Книга Ледобой - Азамат Козаев
Шрифт:
Интервал:
Закладка:
Я не видела Безрода последующие дни. Неужели все же помер? В груди что-то шевельнулось, и с удивлением обнаружила в себе досаду. Не сказать, что было жаль Сивого, просто так же горько становилось на душе, когда от твоей руки умирал достойный враг, прямой и честный. Теперь я понимала ребят-охотников, которые рассказывали странные истории – будто поедом себя ели, когда под их копьями да стрелами падал матерый волчище и до самого конца не прятал зубы и не отводит злых глаз. Душа словно раздвоилась. Ненависть и злость никуда не исчезли, но теперь к ним присоседилось смутное, глухое уважение, непослушное мне самой. Я знала, что такое боль, знала, что такое тащить из себя лезвие, когда зубья упрямятся и рвут по живому. Единственное, чего не знала, как при этом ухмыляться, оставаться в сознании и нести на руках еще кого-то. Часто представляла себе тот день по-другому – уж лучше бы Сивый вонзил скол мне в грудь, а я на последнем издыхании рванула бы его прочь и разорвала самое себя… Достойно ушла бы из жизни. Мечты, мечты… Меня выходили бабка Ясна, Сивый, Гарька и дед Тычок. И снова ругаться с Безродом, снова показывать ему зубы. Те, что остались целы. Тошно, ровно пепла наелась.

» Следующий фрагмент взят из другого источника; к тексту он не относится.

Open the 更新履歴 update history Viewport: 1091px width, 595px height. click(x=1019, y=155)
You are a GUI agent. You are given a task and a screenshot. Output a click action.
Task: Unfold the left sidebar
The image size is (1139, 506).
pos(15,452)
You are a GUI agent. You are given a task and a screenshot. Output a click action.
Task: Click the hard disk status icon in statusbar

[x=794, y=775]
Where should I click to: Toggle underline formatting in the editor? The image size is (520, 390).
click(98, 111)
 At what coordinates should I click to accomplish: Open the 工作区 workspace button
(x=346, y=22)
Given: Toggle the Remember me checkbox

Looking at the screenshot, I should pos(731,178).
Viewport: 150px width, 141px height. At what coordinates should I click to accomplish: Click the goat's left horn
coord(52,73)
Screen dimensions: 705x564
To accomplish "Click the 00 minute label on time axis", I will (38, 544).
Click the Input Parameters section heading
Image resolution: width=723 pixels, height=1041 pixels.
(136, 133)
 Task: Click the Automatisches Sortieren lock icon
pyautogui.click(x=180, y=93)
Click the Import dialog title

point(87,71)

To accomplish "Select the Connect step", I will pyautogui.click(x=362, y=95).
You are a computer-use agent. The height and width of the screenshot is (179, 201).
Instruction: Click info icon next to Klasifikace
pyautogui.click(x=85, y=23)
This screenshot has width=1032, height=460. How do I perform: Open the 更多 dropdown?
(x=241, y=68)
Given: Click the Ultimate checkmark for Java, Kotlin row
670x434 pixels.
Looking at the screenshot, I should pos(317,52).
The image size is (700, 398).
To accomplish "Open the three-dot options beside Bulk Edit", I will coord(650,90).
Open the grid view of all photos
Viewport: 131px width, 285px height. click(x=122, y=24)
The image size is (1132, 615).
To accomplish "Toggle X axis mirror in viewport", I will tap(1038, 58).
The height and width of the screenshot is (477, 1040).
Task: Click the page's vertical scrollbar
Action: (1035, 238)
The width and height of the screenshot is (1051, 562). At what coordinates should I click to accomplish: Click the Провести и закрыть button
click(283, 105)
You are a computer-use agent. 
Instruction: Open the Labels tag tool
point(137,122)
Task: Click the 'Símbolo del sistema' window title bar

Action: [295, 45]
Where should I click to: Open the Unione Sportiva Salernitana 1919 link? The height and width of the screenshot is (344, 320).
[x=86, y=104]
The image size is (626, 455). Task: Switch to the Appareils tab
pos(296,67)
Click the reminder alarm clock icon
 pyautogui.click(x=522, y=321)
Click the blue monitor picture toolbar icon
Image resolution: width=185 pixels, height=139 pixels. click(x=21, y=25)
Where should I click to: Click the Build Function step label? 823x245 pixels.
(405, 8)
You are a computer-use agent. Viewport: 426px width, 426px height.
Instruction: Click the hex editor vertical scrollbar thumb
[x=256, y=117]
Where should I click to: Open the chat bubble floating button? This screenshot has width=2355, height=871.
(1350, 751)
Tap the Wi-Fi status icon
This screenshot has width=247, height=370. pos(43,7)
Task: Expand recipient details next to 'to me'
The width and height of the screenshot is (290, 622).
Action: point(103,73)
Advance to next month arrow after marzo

Мой постылый муж внутри как будто из булата остоял. Уже на третий день выполз из амбара на солнышко. По-моему, ворожея так и не узнала о ране, что я расковыряла. Только старый Тычок косился на меня и морщился, будто самого скрючили поясничные боли. Безрод по стенке амбара прошел несколько шагов, оглянулся туда-сюда, не видит ли кто, и просто рухнул на колоду. Прищурился на солнышке и заулыбался, ровно бездельник, что сладко выспался и от пуза наелся. Будто ничего и не случилось. Меня аж оторопь взяла. После таких ран, бывало, вовсе не вставали, где уж тут вид показывать, что все хорошо. Никто не видел, кроме меня – Сивый ковылял по двору, едва не падая, и если бы стену амбара вдруг убрали, как знать, удержался бы он на ногах…
Стояла за углом и во все глаза подглядывала за Безродом. Вот кого он мне напомнил – сытого и довольного котяру, что выполз погреться на весеннее солнышко. И только я знала, что кота порвала одна дикая кошка и порвала страшно. Мало кишки на коготок не намотала. Три дня я провалялась под руками ворожеи, и все три дня Сивый появлялся в избе только в трапезное время. Садился со всеми за стол, перешучивался с Гарькой и Тычком, а я во все глаза выглядывала в нем особую бледноту. Даже бабка Ясна ничего не прознала. Знали только я и Тычок. Сивый разве что морщился чаще чем обычно.
– Чего нахмурился, бестолочь? Слова не вытянешь! Или я весь волос повыдергала?
Так, выходит, бабка схватилась вовсе не за сердце, когда Безрод поднес меня к порожку! За меня горемычную ворожея оттаскала постылого муженька за сивые волосы! А ведь еще недавно Ясна была нелюдима, как старая бобылиха, и жила от соседей наособицу. Видно, крепко Сивый ей в душу запал, просто так за волосы не дерут. Воспитывала! Меня вот за волосы не потаскаешь. Только-только стали отрастать, еще не намотаешь косу на руку.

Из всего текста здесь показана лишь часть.